Can I use Fourier transform from the space domain to the frequency domain?

From what I understand, the Fourier transform decomposes a function into sines and cosines; and it is up to me to assign original domain and the transformed domain. But from my little experience, I noticed that only domains that are inverse of the other $$[Time]=\frac{1}{[Frequency]}; [Space]=\frac{1}{[wavenumber]}$$ uses Fourier transform.

I see no reason why that would be the case. Or am I misunderstanding something? Why did this happen, or is it just a coincidence? Can I use Fourier transform, say from the space domain to the frequency domain? Thank you!
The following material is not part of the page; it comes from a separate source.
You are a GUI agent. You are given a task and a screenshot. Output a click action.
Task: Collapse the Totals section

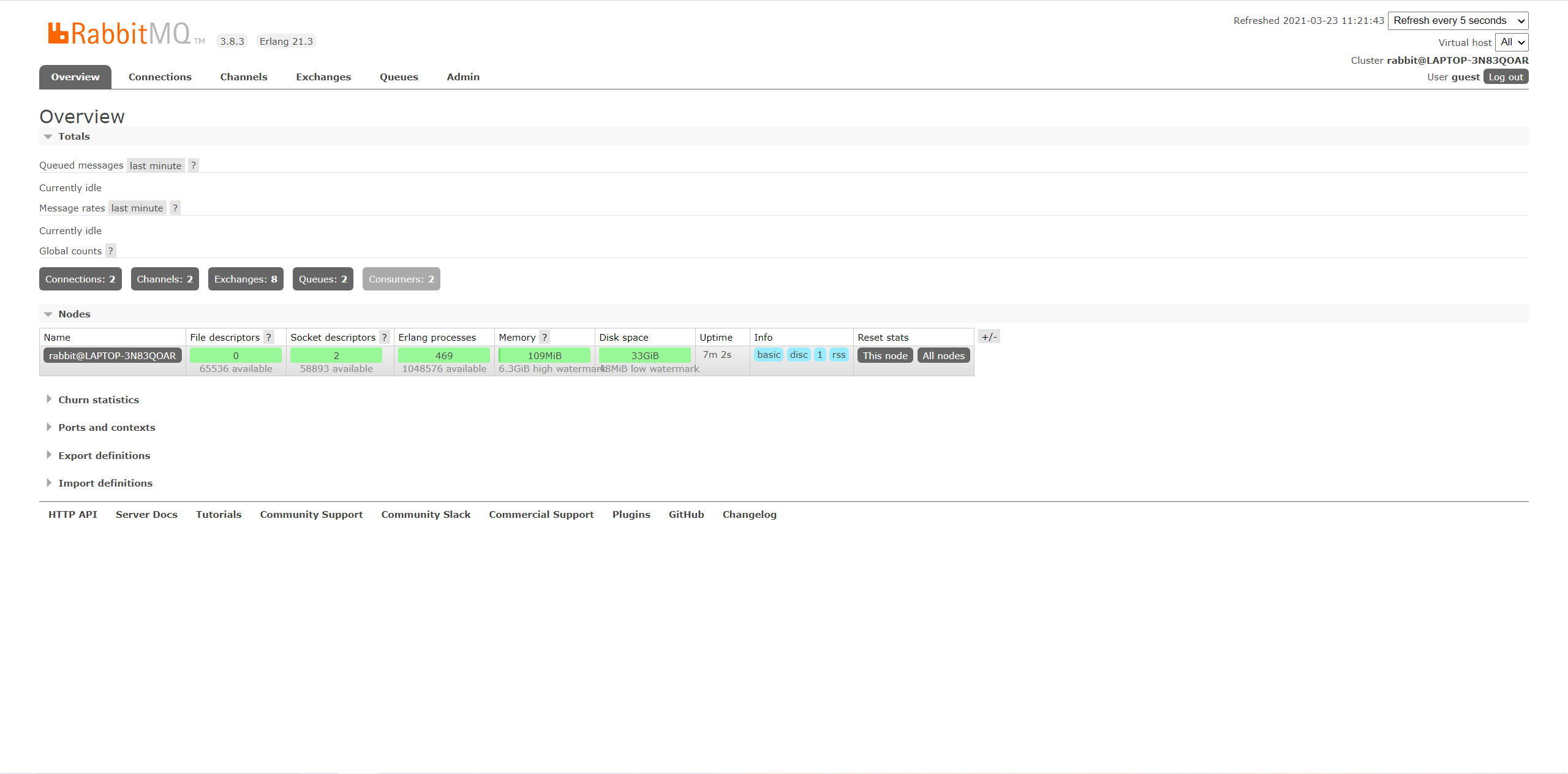[74, 137]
• Look at the Fourier series. Let $f : \mathbb{R} \to \mathbb{C}$ continuously differentiable and $T$-periodic. Then $f(x) = \sum_{n=-\infty}^\infty c_n e^{2i \pi n x/T}$ where $c_n = \frac{1}{T} \int_0^T f(x) e^{-2i \pi nx/T}dx$ and the series converges absolutely and uniformly. Your problem reduces to the dimension of $x,n,T$ so that $e^{2i \pi nx/T}$ makes sense. Note $\frac{T}{n}$ is a period, $n/T$ is a frequency, $2\pi n/T$ an angular frequency. – reuns Dec 26 '17 at 4:13
• Your question and the linked one are mixing up three different things. (1) Mathematically the Fourier transform operates on functions and doesn't care about units. (2) When applied to a function which has a physical meaning (e.g. a time signal like a sound wave, or a spatial signal like an image), the result of the Fourier transform can be interpreted physically as having inverse units (e.g. frequency or wavenumber). (3) In quantum mechanics, the Fourier transform applied to the wavefunction does relate position to momentum; but this is a physical fact not arising purely from the mathematics. – Rahul Dec 26 '17 at 4:53

I believe thanks to @reuns I have found the answer. Let's say you transform from $x$ domain to $y$ domain. Physically, $e^{2i \pi xy}$ is a phase, so it must be dimensionless. Therefore, it can only be that $[x]=\frac{1}{[y]}$.